*STUDY TEXT*
= Beginning of Section =

Abdul Kader became the first almami[c] of the theocratic Imamate of Futa Toro. He encouraged construction of mosques, and pursued an aggressive policy towards his neighbors. The Torodbe prohibited the trade in slaves on the river. In 1785 they obtained an agreement from the French to stop trading in Muslim slaves and to pay customs duties to the state. Abdul Kader defeated the emirates of Trarza and Brakna to the north, but was defeated and captured when he attacked the Wolof states of Cayor and Waalo around 1797. After his release the jihad impetus had been lost. By the time of Abdul Kader’s death in 1806 the state was dominated by a few elite Torodbe families.
The Imamate was ruled by an Almami elected from a group of eligible lineages who possessed the necessary credentials of learning by local chiefs called jaggorde or jaggorgal. There was an electoral council, which contained a fixed core and a fluctuating periphery of members. Two families were eligible for the post of Almami, the Lih of Jaaba in Hebbiyaabe province and the Wan of Mbummba in Laaw province. Almamis continued to be appointed in Futa Toro throughout the nineteenth century, but the position had become ceremonial.
The Almamate survived through the nineteenth century albeit in a much weaker state. The state was governed officially by the Almami, but effective control lay with regional chiefs of the central provinces who possessed considerable land, followers and slaves. The struggle of various coalitions of electors and eligibles further hastened the decline of the Imamate. In the middle of the nineteenth century Toro was threatened by the French under the leadership of Governor Louis Faidherbe. The Imamate at this time was divided into three parts. The Central region contained the seat of the elected Almani, subject to a council of 18 electors. The west, called the Toro region, was administered by the Lam-Toro. The east, called the Futa Damga was theoretically administered by a chief called El-Feki, but in practice he had only nominal authority.

= End of Section =

*PROVIDED MATERIAL*
= Beginning of Section =

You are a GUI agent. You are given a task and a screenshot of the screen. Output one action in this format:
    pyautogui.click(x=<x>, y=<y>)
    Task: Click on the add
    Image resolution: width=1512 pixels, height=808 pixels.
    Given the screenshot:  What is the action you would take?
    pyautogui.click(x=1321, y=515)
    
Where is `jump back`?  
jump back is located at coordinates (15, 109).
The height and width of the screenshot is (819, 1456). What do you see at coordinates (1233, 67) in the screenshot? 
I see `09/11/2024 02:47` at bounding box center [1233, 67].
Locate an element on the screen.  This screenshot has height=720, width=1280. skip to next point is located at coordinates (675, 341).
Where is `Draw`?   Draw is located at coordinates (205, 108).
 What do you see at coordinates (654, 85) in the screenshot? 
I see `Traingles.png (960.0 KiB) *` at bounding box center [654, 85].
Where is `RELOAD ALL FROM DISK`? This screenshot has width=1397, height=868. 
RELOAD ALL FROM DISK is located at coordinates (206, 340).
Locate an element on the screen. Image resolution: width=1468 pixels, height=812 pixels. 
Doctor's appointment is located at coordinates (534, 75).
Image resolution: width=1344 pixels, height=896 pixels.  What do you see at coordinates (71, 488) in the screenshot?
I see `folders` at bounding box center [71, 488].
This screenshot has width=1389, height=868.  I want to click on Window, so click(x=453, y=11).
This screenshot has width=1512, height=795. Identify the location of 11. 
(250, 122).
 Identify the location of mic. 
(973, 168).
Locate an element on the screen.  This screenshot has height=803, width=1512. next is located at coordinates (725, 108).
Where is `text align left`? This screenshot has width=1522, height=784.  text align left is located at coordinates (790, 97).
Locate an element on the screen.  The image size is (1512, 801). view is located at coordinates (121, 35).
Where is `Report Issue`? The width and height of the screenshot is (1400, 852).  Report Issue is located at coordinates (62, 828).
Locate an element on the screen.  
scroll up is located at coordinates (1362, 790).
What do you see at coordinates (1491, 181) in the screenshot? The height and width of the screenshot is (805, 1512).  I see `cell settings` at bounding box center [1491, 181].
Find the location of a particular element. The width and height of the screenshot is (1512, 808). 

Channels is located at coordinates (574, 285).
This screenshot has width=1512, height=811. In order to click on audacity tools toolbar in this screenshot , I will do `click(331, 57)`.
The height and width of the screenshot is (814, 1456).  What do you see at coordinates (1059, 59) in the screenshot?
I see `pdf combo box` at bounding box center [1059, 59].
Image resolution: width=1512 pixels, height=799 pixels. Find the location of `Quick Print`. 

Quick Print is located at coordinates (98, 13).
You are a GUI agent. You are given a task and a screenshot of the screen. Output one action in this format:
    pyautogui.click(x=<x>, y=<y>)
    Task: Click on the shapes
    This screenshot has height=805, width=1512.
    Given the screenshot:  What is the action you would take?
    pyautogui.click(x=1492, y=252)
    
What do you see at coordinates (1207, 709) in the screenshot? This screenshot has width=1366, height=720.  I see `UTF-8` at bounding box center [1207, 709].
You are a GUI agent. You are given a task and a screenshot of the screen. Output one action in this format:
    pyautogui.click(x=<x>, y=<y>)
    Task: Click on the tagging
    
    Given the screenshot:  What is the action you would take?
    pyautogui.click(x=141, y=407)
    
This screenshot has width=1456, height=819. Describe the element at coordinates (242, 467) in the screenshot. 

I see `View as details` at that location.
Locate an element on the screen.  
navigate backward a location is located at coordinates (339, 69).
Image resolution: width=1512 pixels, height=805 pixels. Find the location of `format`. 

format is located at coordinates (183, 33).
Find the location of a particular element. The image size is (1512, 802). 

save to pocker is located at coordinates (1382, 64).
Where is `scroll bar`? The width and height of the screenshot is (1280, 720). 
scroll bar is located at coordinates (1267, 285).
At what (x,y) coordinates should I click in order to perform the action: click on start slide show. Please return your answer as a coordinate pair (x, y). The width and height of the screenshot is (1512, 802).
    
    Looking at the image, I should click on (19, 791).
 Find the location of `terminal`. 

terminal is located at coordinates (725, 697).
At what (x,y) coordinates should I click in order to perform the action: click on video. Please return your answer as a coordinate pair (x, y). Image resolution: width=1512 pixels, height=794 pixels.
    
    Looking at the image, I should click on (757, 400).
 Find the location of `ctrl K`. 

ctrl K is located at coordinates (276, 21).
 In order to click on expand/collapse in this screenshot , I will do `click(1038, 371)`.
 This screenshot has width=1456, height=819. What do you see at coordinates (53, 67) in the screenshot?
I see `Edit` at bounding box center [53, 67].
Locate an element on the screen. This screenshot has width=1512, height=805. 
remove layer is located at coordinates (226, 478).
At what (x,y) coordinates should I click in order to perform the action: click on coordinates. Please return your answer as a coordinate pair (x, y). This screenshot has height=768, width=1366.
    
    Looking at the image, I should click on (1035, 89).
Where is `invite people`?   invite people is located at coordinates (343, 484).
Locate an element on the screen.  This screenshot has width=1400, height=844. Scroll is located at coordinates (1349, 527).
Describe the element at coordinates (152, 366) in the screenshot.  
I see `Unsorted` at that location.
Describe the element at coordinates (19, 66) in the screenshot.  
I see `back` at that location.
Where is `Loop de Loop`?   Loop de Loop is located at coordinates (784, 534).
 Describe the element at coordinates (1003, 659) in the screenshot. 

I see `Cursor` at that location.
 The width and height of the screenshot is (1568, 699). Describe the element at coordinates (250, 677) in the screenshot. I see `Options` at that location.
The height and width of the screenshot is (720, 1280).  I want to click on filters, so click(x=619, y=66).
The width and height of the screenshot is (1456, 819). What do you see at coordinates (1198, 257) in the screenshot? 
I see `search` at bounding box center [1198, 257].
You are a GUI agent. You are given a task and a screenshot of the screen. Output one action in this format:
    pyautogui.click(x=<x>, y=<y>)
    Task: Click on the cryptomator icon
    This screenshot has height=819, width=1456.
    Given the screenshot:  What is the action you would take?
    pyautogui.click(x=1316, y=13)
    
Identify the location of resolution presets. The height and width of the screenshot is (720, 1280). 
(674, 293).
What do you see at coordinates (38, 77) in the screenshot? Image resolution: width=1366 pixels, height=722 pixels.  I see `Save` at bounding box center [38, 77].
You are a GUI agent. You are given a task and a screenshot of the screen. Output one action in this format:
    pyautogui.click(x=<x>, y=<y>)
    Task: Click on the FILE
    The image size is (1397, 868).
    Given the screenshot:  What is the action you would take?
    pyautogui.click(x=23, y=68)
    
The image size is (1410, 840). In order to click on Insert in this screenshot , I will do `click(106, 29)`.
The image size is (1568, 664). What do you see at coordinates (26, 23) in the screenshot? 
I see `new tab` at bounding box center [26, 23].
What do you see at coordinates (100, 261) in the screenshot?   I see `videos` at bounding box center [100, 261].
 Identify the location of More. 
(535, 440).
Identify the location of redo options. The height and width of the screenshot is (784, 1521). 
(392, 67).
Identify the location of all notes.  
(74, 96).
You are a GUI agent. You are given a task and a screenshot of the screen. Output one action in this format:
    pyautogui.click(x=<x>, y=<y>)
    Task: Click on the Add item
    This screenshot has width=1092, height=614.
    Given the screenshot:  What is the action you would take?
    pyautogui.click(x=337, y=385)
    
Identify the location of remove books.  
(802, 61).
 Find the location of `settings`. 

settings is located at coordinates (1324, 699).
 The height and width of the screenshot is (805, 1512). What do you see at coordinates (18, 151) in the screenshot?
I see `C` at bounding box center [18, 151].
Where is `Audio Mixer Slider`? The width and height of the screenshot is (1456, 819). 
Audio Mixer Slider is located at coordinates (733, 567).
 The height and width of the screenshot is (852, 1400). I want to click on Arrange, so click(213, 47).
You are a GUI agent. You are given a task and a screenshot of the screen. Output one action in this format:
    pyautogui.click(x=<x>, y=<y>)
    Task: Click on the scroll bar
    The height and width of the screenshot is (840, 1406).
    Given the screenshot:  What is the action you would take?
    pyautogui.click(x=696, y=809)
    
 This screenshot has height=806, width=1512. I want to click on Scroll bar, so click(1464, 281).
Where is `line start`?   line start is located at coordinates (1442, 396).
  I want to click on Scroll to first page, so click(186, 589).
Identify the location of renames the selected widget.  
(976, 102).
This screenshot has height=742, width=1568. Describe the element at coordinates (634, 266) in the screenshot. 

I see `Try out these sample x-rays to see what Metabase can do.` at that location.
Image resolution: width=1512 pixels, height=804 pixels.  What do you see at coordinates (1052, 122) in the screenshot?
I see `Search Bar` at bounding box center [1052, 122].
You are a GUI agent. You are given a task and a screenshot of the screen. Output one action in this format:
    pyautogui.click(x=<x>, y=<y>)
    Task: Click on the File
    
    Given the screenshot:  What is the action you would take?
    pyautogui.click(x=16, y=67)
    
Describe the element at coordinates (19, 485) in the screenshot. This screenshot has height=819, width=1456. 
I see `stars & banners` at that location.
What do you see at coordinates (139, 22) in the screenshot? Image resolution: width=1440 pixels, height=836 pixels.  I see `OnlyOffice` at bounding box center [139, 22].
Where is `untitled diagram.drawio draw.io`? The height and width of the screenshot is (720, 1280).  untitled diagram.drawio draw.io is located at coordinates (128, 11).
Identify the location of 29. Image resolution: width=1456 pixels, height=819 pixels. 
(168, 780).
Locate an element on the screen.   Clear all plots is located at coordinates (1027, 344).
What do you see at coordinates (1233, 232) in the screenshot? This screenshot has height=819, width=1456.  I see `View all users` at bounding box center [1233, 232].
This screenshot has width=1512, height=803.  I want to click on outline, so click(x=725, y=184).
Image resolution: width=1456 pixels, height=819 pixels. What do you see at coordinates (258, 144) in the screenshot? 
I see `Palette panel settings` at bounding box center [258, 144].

= End of Section =

*WHAT THIS EXERCISE ASKS*
A: Which emirates and states did Abdul Kader fight, according to the Futa Toro text?
B: In the Futa Toro text, which two families were eligible for the post of Almami?
C: Pick up the text on the Imamate of Futa Toro after its last sentence and carry it forward.
The material comes from a different source than the text on the Imamate of Futa Toro.

*EXERCISE RESULTS*
A: Trarza, Brakna, Cayor and Waalo

B: The Lih of Jaaba in Hebbiyaabe province and the Wan of Mbummba in Laaw province

C:
El Hadj Umar Tall, a native of Toro, launched a jihad in 1852. His forces succeeded in establishing several states in the Sudan to the east of Futa Toro, but the French under Major Louis Faidherbeprevented him from including Futa Toro into his empire. To achieve his goals, Umar recruited heavily in Senegambia, especially in his native land. The recruitment process reached its culmination in a massive drive in 1858 and 1859. It had the effect of undermining the power of the Almaami even more. The authority of the regional chiefs, and particularly that of the electors, was compromised much less than that of the Almaami. Some of these leaders became fully independent and fought off the French and Umar Tall on their own. As a result, the Almaami and the chiefs began to rely increasingly on French support. ‘Umar was defeated by the French at Medine in 1857, losing access to Futa Toro.
Futa Toro was annexed by France in 1859, although in practice it had long been within the French sphere of influence. In 1860 Umar concluded a treaty with the French in which he recognized their supremacy in Futa Toro, while he was recognized in Kaarta and Ségou. In the 1860s thealmami of Futa Toro was Abdul Boubakar,[d] but his power was nominal. In June 1864 the Moors and the Booseya group of Fula collaborated in plundering trade barges that had become stranded near Saldé in the east, drawing savage French reprisals against both groups.
The French generally encouraged strongmen such as Abdul Bokar Kan of Bossea, Ibra Wan of Law and Samba Umahani in Toro when they attacked caravans in the region, since they hoped that would discourage migration away from the region to Umar’s new state. Fear of continuing Muslim migration, however, led the military authorities to attack France’s remaining clients in 1890. Abdul Bokar Kan fled but was murdered in August 1891 by the Berbers of Mauritania.The French consolidated their complete control of the region.